* [REQUIRED TASKS]
(a) Determine whether each of the following statements agrees with the Gothic Cottage text, answering yes or no and quoting the exact words of the text that decide it: (i) Syracuse United Neighbors has called for the building's demolition since 2008; (ii) the structure is designated a Syracuse protected site; (iii) Tom Francis opposed the demolition.
(b) Reproduce word for word the part of the Gothic Cottage text starting at "At the SLPB" and ending at "in the 1990s.".

* [SOURCE TEXT]
============
Recent pictures of the cottage from the Crawford & Stearns report. Note the remains of the porch are gone.

Sadly, these days the Gothic Cottage is noticeable more for its dilapidated condition than for its past architecture and its always present potential. While there have been some unsuccessful efforts in the past to restore the building, these have all failed, and since 2008 Syracuse United Neighbors (SUN) the active Syracuse community group, has called for the building's demolition. Responding to the charge, the City's Department of Code Enforcement has now begun the process that is likely to lead to the building's demolition. Yesterday, the Department presented its request for a certificate of appropriateness (CofA) to the Syracuse Landmark Preservation Board (SLPB). Although the structure is not designated a Syracuse protected site, its fate is subject to review by the Board because it is a contributing property to the National Register District. The SLPB tabled the CofA request ofr one month, vowing to make a decision then. Still, even without SLPB approval, the Department of Code Enforcement can demolish the building at any time citing it as pending health or safety emergency. . In addition to Code violations, back taxes are now owed on the property (I don’t know how much), but the City has not seized it, no doubt not wanting yet another property on their hands.

At the SLPB meeting, of SUN organizer Richard Puchalski called for the demolition on the grounds of the building's extreme deterioration, and because there is no sign of a scenario to preserve the building. Tom Francis, Director of Syracuse Model Neighborhood Corporation (SMN), who a decade ago had tried to obtain state funding assistance to save the building - then in much better condition - also favored demolition. Tom and SMN were the 1998 winners of the Preservation Association of Central New York's Pat Earle award for significant work in the neighborhood carried out in the 1990s.
============
* [GIVEN MATERIAL]
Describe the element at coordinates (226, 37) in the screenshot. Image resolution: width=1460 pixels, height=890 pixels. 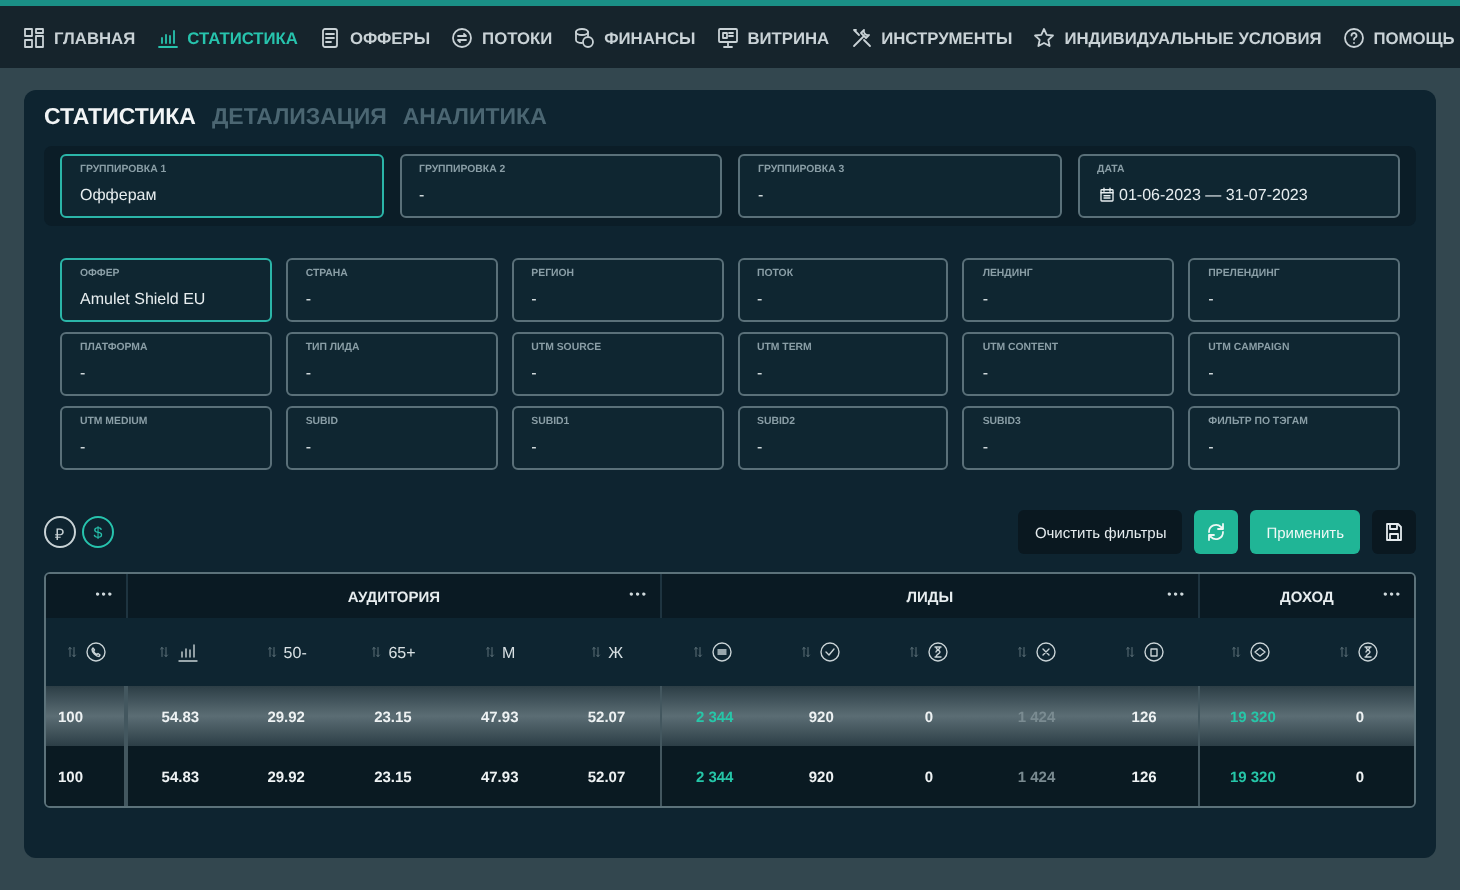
============
* [SOLUTIONS TO THE EXERCISE]
(a)
(i) Yes: "since 2008 Syracuse United Neighbors (SUN) the active Syracuse community group, has called for the building's demolition"
(ii) No: "Although the structure is not designated a Syracuse protected site"
(iii) No: "also favored demolition"

(b)
At the SLPB meeting, of SUN organizer Richard Puchalski called for the demolition on the grounds of the building's extreme deterioration, and because there is no sign of a scenario to preserve the building. Tom Francis, Director of Syracuse Model Neighborhood Corporation (SMN), who a decade ago had tried to obtain state funding assistance to save the building - then in much better condition - also favored demolition. Tom and SMN were the 1998 winners of the Preservation Association of Central New York's Pat Earle award for significant work in the neighborhood carried out in the 1990s.